The history of Turgenev’s novel begins with “Rudin,” conceived during the period of his forced stay in Spassky and completed there in 1855.

The atmosphere of Turgenev's novel. “Rudina” was immediately perceived as a public, social novel, although Turgenev retained the traditional family and everyday basis in it. And yet, the defining thing in the novel was, according to the writer, the reflection of “the state of modern society.”

It was highly characteristic of Turgenev to sharpen his attention to the “current moment.” For this reason, his novels began to be called an artistic chronicle of modern social life.

Turgenev’s novels included the atmosphere of a “critical”, “transitional” time, as the author himself defined it - a time of ideological disagreements, disputes about the people, about the fate of the nobility, its historical role in the life of Russian society, about the development of the country. It was a time of uncertain prospects and wavering hopes.

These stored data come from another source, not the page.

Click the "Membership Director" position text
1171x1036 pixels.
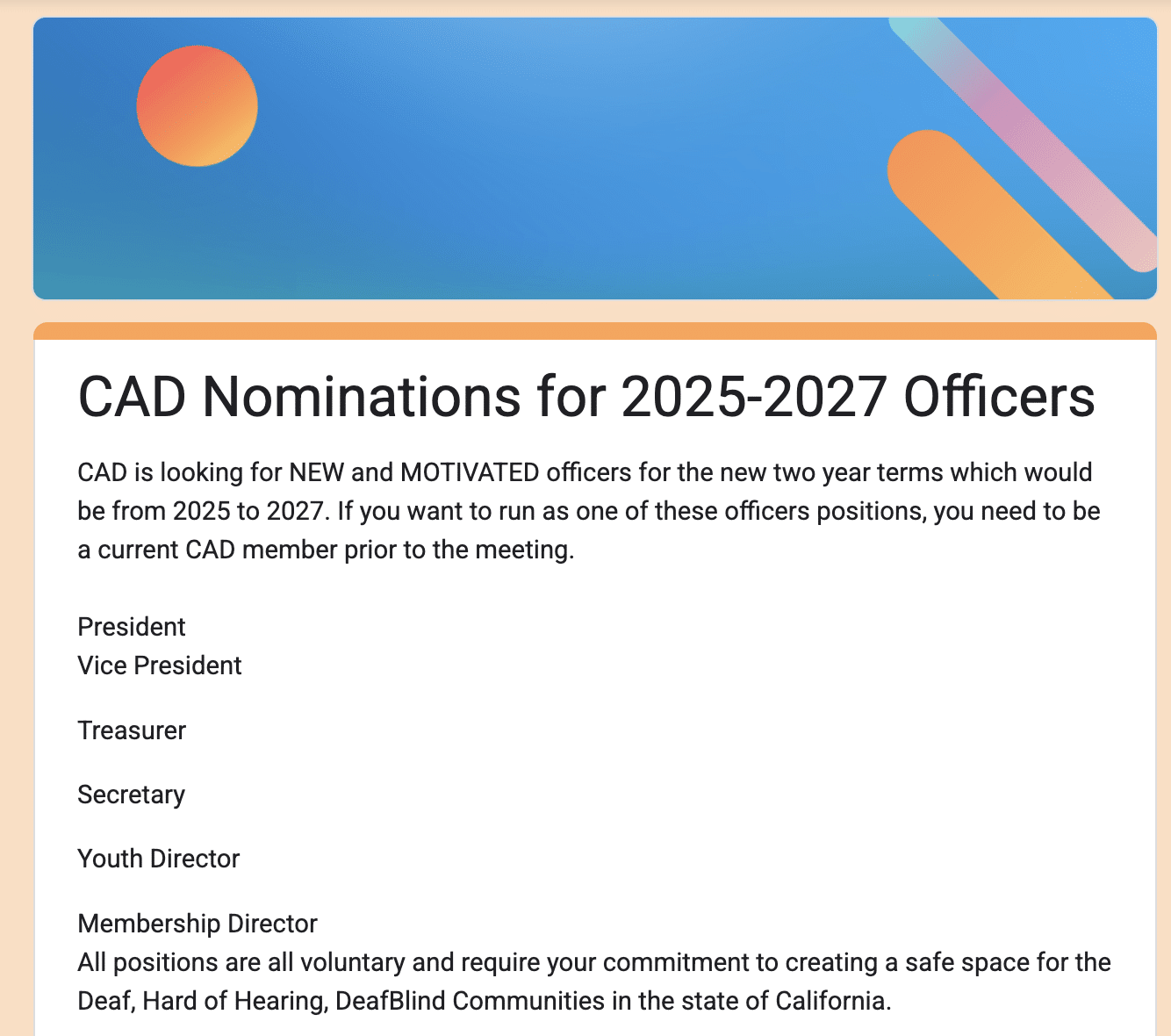[x=198, y=924]
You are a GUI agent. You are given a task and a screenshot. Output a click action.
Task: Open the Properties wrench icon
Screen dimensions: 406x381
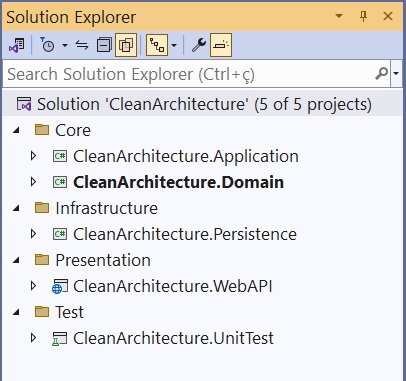click(x=199, y=45)
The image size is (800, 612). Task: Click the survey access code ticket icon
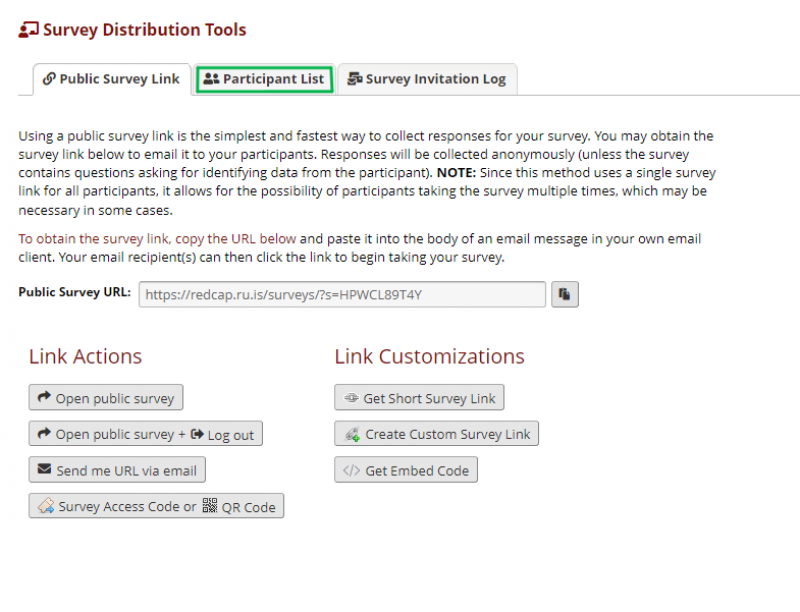click(x=46, y=506)
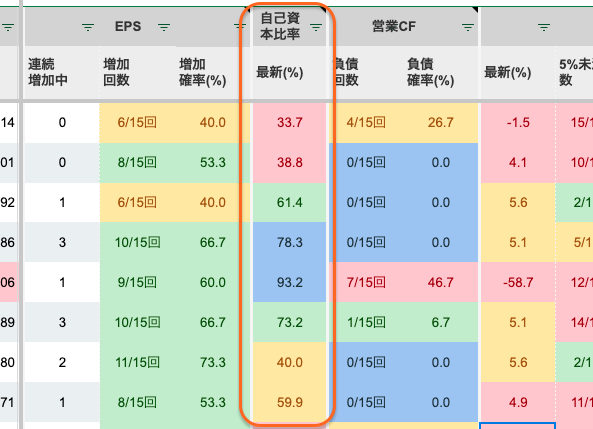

Turgenev, on the other hand, belonged to that type of artist who thinks hopefully, explains how one can live, predicts the development of bright social types and the movement towards highly human relations. It is no coincidence that in Turgenev’s novel a hero of purpose appears, striving to establish the highest meaning of earthly human existence.

Heroes of Turgenev's novel. Time in the novel. The center of Turgenev's novels becomes a person belonging to the Russian people of the cultural stratum - educated, enlightened nobles. Therefore, Turgenev’s novel is also called personal. And since he was an artistic “portrait of the era,” the hero of the novel, as part of this portrait, also embodied the most characteristic features of his time and his class. Such a hero is Dmitry Rudin, who can be regarded as a type of “extra people”.

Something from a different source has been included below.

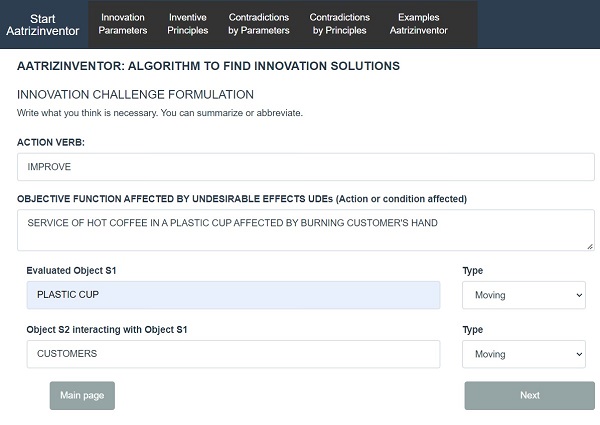Click the Object S2 field containing CUSTOMERS

(233, 354)
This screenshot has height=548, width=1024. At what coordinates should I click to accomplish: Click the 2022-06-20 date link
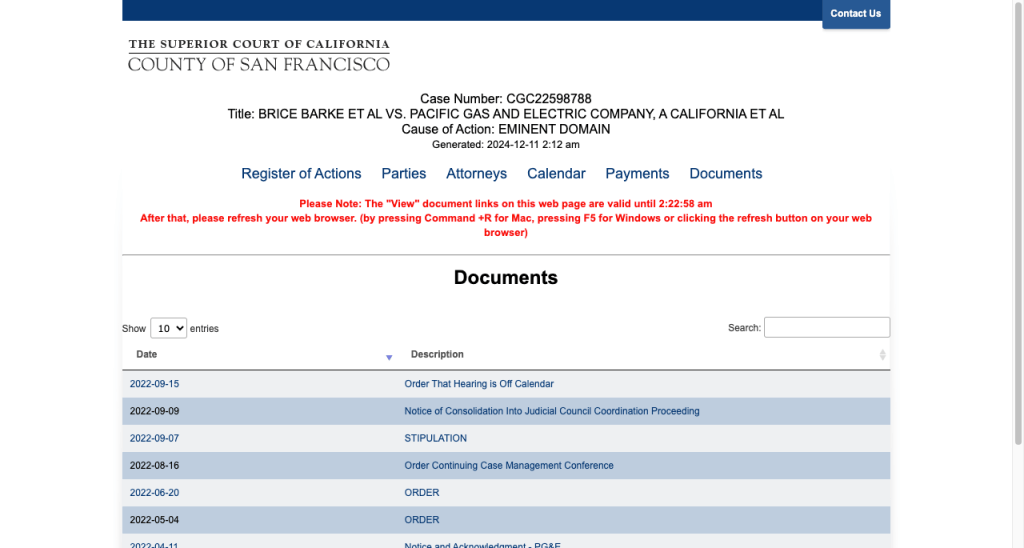154,492
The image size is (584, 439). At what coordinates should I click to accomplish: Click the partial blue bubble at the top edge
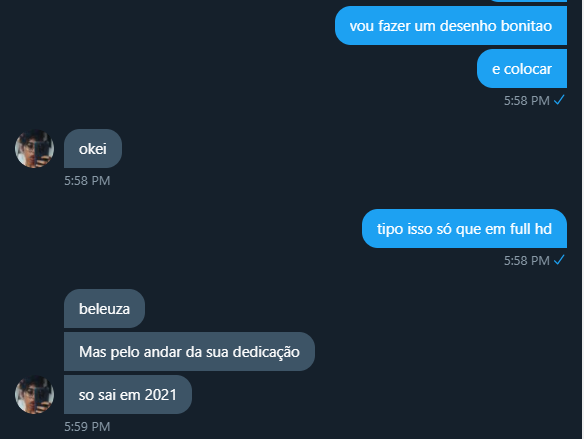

In the writer’s work, the problem of the “superfluous man” will occupy a fairly large place (“Diary of an extra man,” “Correspondence,” “Quiet,” “Two Friends,” “Hamlet of Shchigrovsky District”). No matter how harshly Turgenev wrote about the character of the “superfluous man,” the main pathos of the novel was the glorification of Rudin’s unquenchable enthusiasm and perseverance in achieving the goal, unchanging loyalty to himself. In this regard, Turgenev’s “hero of the goal” is not only a specific historical type, but also embodies eternal literary types. Isn’t Don Quixote discernible in Rudin, the eternal wanderer, who carries faith in the ideal throughout his entire life like a candle? Is it in Rudin, tormented by the thought of his own insolvency (“...was I really not good for anything...”), of forced inaction (“Words, all words! There were no deeds!”), experiencing the tragedy of alienation and loneliness , Hamlet is not visible - the first reflective hero in world literature?

The presence in Turgenev's type of hero of two meaningful levels - concrete historical and timeless - determines, accordingly, the presence in his novels of two temporal dimensions - historical and eternal, existential.

In the field of historical time are the immediate events and characters of the novel in their past and present. Time, associated with universal norms and values ​​of human life (good, truth, death, nature, love, art, beauty...), brings the content to the existential level and allows us to judge Turgenev’s novel as moral and philosophical.

1 Reflection is the tendency to analyze one’s experiences.